### WHAT NEEDS TO BE DONE
In the records below, find the line with "Instruction: Click the help"; retype that line and all the following lines through the end, exactly, and add nothing.

───── DATA RECORDS ─────

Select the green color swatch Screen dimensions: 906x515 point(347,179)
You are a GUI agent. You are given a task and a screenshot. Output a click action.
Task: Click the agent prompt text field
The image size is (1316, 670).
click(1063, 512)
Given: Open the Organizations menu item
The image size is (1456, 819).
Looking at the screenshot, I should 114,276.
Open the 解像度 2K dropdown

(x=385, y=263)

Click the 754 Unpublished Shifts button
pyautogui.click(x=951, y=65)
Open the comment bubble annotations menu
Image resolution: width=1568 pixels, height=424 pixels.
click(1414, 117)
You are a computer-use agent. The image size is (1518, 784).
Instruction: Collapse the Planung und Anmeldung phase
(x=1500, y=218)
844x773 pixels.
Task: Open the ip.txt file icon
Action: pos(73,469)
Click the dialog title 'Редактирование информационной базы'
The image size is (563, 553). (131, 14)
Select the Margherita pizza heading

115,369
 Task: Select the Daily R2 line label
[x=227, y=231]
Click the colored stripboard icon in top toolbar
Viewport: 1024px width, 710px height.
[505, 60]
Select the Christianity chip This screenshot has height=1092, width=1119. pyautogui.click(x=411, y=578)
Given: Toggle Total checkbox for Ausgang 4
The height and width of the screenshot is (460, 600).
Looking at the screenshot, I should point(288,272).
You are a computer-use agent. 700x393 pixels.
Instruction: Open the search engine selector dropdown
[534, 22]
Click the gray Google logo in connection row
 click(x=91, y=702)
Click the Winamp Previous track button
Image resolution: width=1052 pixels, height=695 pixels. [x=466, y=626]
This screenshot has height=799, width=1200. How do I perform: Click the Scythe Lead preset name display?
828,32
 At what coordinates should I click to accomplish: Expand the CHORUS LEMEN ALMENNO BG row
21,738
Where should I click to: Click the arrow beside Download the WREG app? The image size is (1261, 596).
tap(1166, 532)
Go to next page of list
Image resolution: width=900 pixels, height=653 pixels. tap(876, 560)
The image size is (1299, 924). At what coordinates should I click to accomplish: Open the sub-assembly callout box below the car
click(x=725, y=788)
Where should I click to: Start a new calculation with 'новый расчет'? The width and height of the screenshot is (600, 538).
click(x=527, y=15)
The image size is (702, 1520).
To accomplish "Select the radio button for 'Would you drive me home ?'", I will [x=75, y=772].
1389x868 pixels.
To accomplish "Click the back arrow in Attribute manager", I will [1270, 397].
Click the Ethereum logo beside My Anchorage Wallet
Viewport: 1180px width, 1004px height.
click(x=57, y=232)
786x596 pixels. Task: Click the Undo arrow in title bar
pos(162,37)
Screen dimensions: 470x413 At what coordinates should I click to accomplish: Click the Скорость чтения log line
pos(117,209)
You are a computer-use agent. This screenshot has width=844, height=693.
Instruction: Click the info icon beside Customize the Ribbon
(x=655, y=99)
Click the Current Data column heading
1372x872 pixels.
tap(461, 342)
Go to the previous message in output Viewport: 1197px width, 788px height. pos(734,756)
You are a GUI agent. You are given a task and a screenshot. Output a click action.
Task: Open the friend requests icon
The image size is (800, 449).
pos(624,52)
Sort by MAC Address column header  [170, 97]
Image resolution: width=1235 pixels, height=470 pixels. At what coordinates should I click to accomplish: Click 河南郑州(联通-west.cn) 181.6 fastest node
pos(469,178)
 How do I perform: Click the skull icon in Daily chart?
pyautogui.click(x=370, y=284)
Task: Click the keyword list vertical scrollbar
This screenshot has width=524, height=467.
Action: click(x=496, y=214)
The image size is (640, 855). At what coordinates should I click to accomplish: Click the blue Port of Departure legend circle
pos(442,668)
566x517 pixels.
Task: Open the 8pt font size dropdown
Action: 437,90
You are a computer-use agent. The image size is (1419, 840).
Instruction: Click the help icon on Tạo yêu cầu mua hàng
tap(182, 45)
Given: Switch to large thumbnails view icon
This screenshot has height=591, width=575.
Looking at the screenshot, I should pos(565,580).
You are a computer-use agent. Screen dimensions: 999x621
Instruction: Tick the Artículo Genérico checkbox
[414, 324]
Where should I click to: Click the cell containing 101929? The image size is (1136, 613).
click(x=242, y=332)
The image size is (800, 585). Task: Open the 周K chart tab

─────

### TASK RESULT
Instruction: Click the help icon on Tạo yêu cầu mua hàng
tap(182, 45)
Given: Switch to large thumbnails view icon
This screenshot has height=591, width=575.
Looking at the screenshot, I should pos(565,580).
You are a computer-use agent. Screen dimensions: 999x621
Instruction: Tick the Artículo Genérico checkbox
[414, 324]
Where should I click to: Click the cell containing 101929? The image size is (1136, 613).
click(x=242, y=332)
The image size is (800, 585). Task: Open the 周K chart tab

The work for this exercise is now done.